[Records provided — start]
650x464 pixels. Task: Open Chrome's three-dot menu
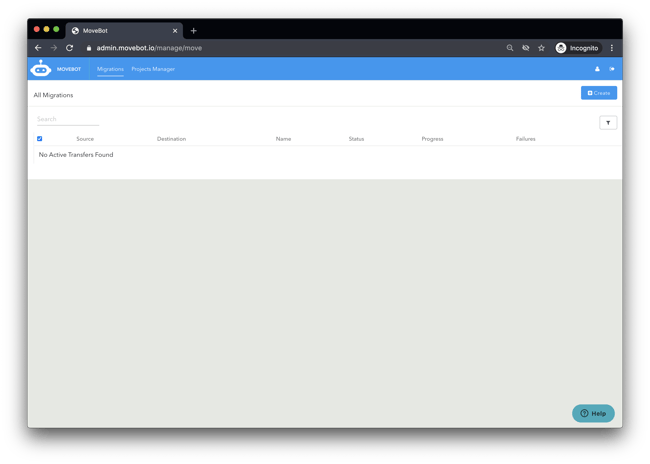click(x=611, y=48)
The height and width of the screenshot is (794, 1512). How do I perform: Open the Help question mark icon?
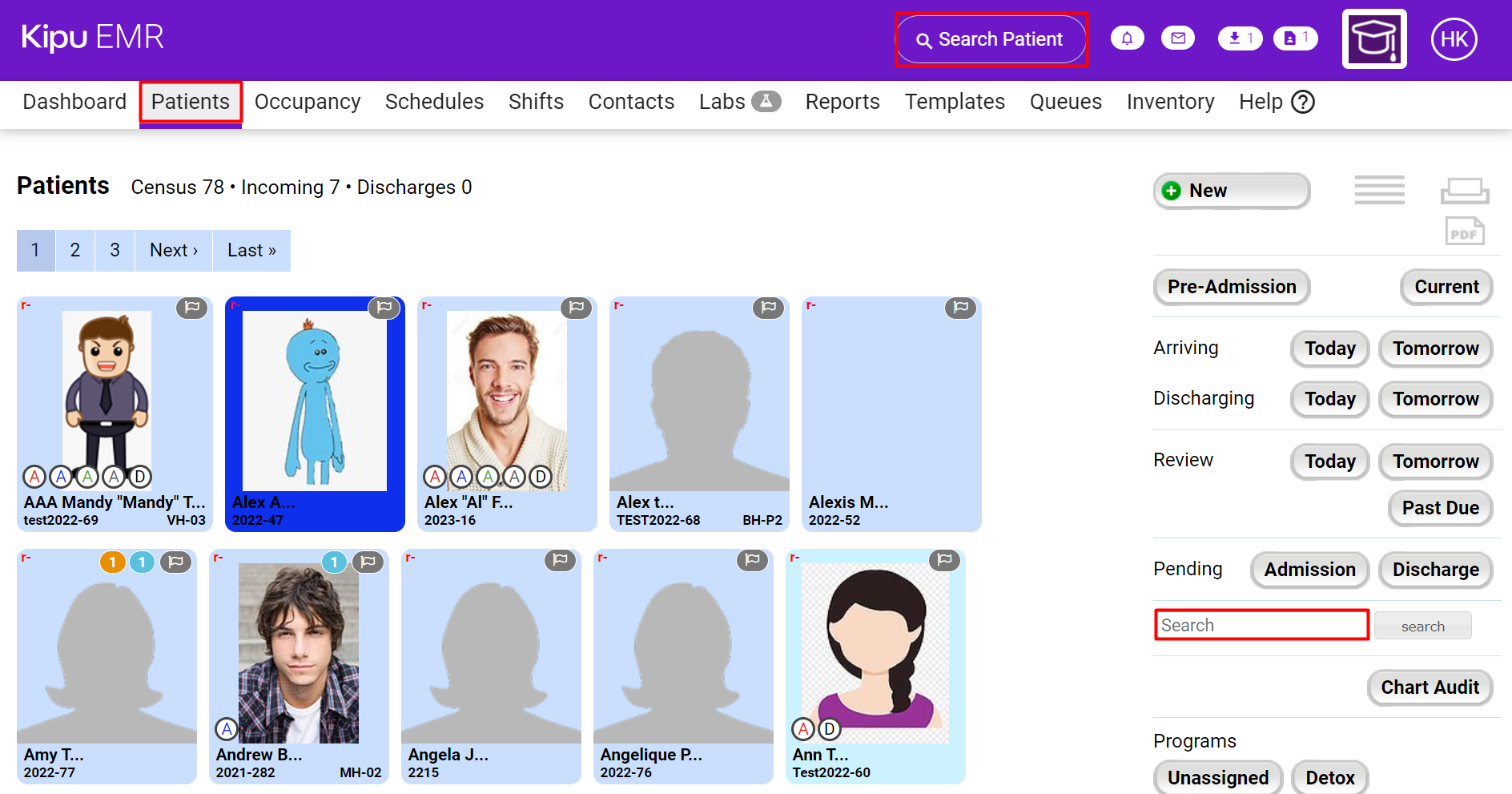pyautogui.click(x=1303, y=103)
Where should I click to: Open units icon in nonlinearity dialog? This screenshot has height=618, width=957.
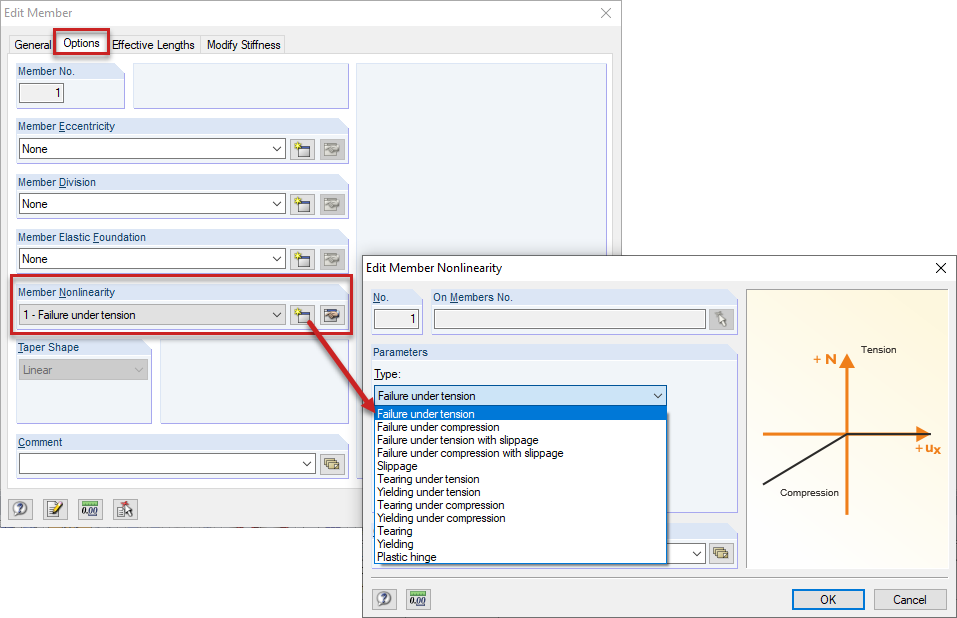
[Records provided — finish]
How to complete this task -
Without the pictures, return all the records precisely as they stand.

Answer to this problem -
650x464 pixels. Task: Open Chrome's three-dot menu
click(x=611, y=48)
The height and width of the screenshot is (794, 1512). How do I perform: Open the Help question mark icon?
pyautogui.click(x=1303, y=103)
Where should I click to: Open units icon in nonlinearity dialog? This screenshot has height=618, width=957.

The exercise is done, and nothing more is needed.